Abbott announced, early Monday morning, that it had signed a deal to purchase Belgium-based drug manufacturer Solvay Pharmaceuticals for $6.6 billion in cash—a mere five months after Solvay’s CEO Werner Cautreels announced that the company was searching for a proper suitor.
The deal adds more than $3 billion in annualized sales to its global pharmaceutical business—three-quarters of which are in international markets. Abbott will be adding the ex-US Solvay pharmaceuticals to its existing pharma division, which has been growing in double digits on an operational basis, according Abbott CEO Miles White.
“We are adding from a position of strength,” White said in a conference call. “Our business has performed well in developed countries with branded products, such as Humira.”
Solvay offers Abbott a portfolio of complimentary products in cardiology, neuroscience, and gastroenterology; as well as new compounds, such as pancreatic enzymes and hormonal therapies.
Abbott also gains control of Solvay’s vaccine pipeline—an area Abbott has yet to enter—and a small diagnostics business. Seventy percent of Solvay’s business is branded generics, sold mostly outside of the United States.
Solvay is currently trying to boost its $200 million influenza vaccine business by establishing cell-culture production capabilities to be used for seasonal and pandemic flu vaccines.
The biggest gain for Abbott is Solvay’s existing penetration in emerging markets. Solvay is currently active in 50 countries with products in 150 countries. Solvay has a broad emerging markets infrastructure with a presence and brand loyalty in Russia, Brazil, and India.

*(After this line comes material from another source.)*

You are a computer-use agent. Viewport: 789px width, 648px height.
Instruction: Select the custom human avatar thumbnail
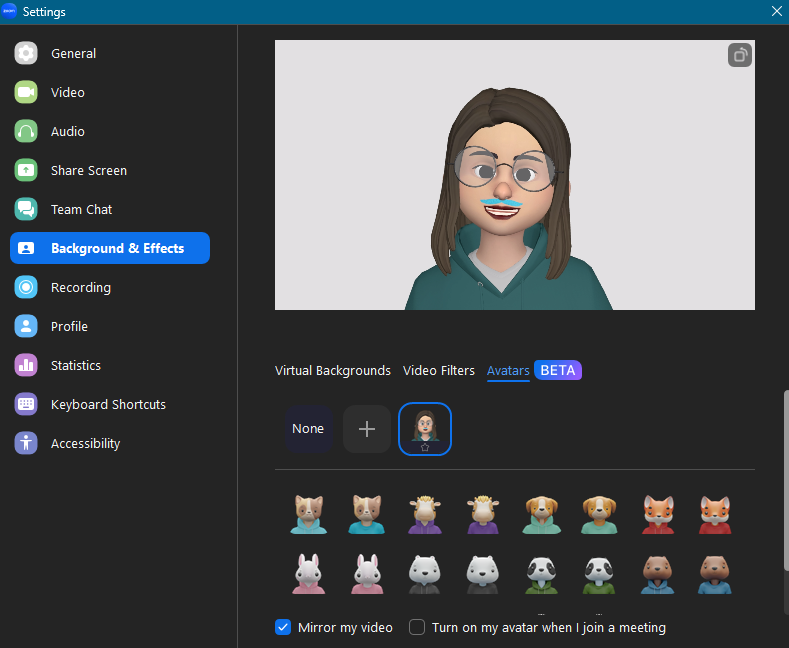coord(425,429)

White estimates combined sales in emerging markets to be about $4 billion by 2013. Solvay sales in Russia last year exceeded $150 million; twice what Abbott sold in that country.
“Solvay also gives us approximately $500 million in additional incremental research and development capacity that we’ll use to drive future pharmaceutical growth,” White said. “This extra funding power also provides us with additional flexibility to access opportunities through licensing and external partner agreements.”
Abbott expects the transaction to close in the first quarter of 2010.